Yesterday, Megan blogged about the Streamlined Sales Tax Project (SST). SST is a cooperative sales tax initiative for voluntary states. The states come into compliance and agreement together to figure out a way to collect sales tax on every sales, based on the “destination” of the sale. In other words, if you live in California and buy from a Florida merchant, you’ll pay California sales tax. It’s a nightmare for the Florida merchant because she now has to track sales tax rates and rules in 50 states.
SST has gotten stalled. Apparently, it’s hard for independent states to agree on the details. And now it looks like they might not have to.
Big Brother Congress has decided it’s time to take care of the sales tax issue to raise taxes quickly. Dubbed the “Internet Tax” it was struck down a few years ago by an aggressive lobbying effort by Amazon, eBay and other big online sellers (and auction houses).
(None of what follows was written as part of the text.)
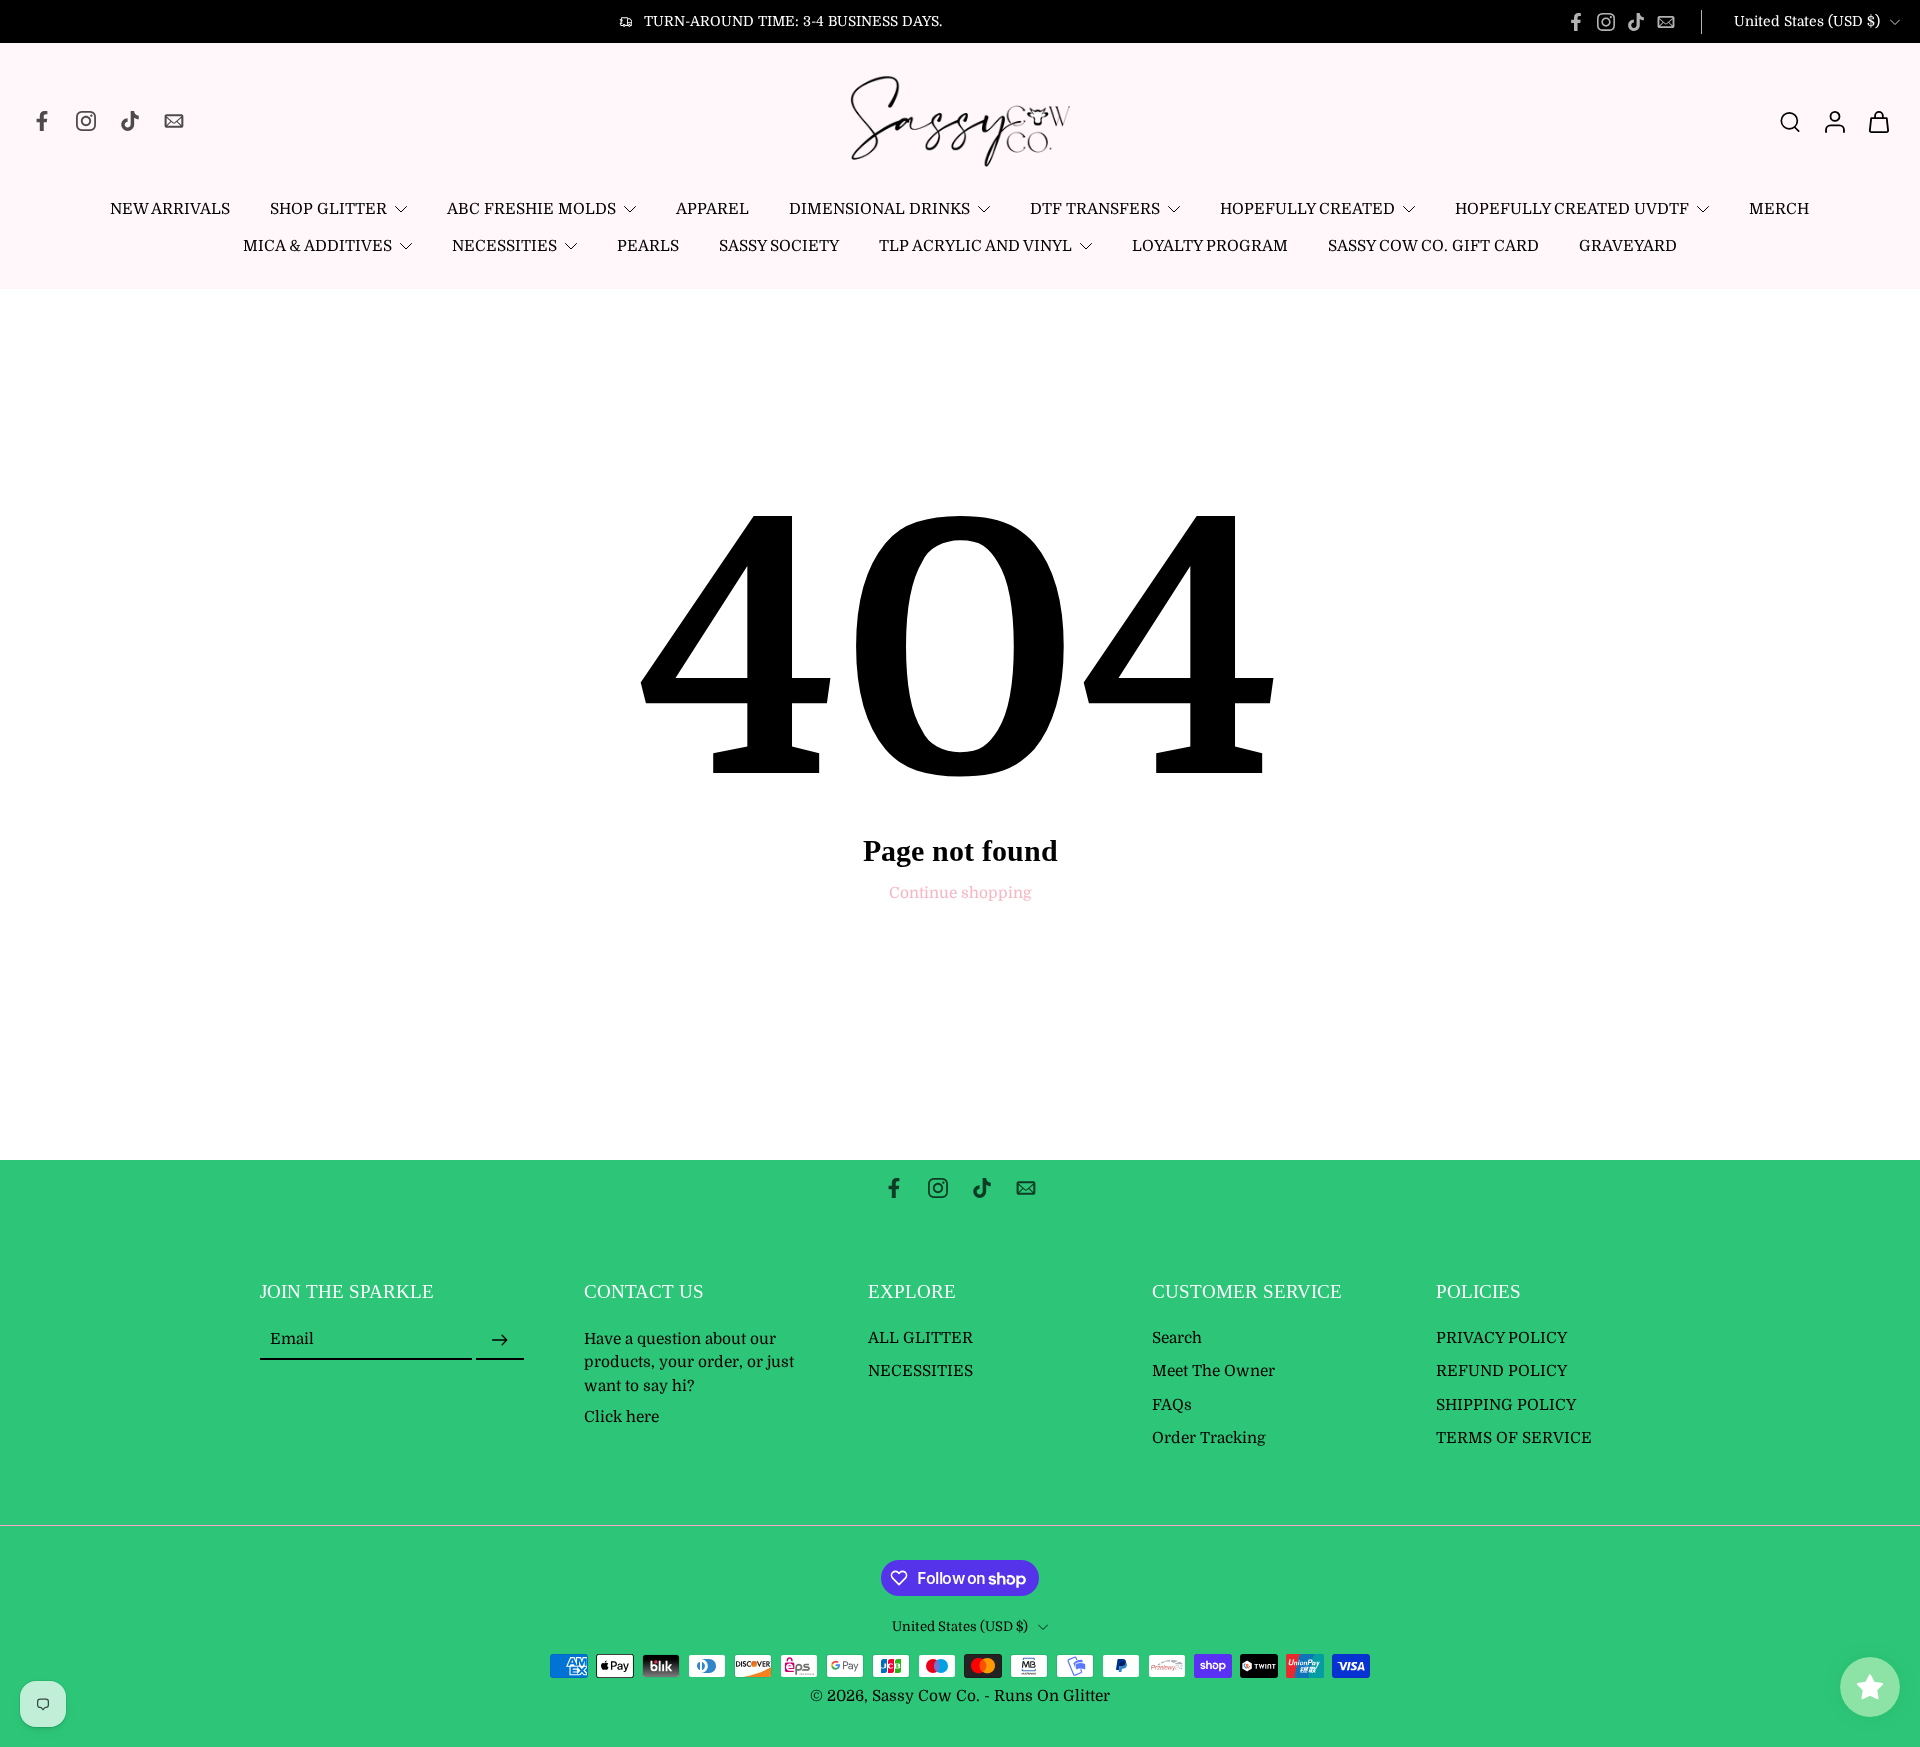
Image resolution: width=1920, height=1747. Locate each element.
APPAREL (712, 209)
Here’s a link to a great CNET article on the resurgence of the Internet Tax project. http://news.cnet.com/8301-10784_3-9919420-7.html
The problem I see is that it’s simplistic and idealistic. SST got bogged down because the definitions of what is taxable and non taxable vary radically from state to state. Other states have city and local taxes that are based on origin. SST was attempting to modify to allow for that. For example, if you had a business in Dallas and sold to New Jersey, your business would collect tax for the Dallas city sales tax and the New Jersey state sales tax. I don’t see any solutions like that in the Internet Sales Tax. It simply doesn’t have the finesse that is required to make this work for businesses.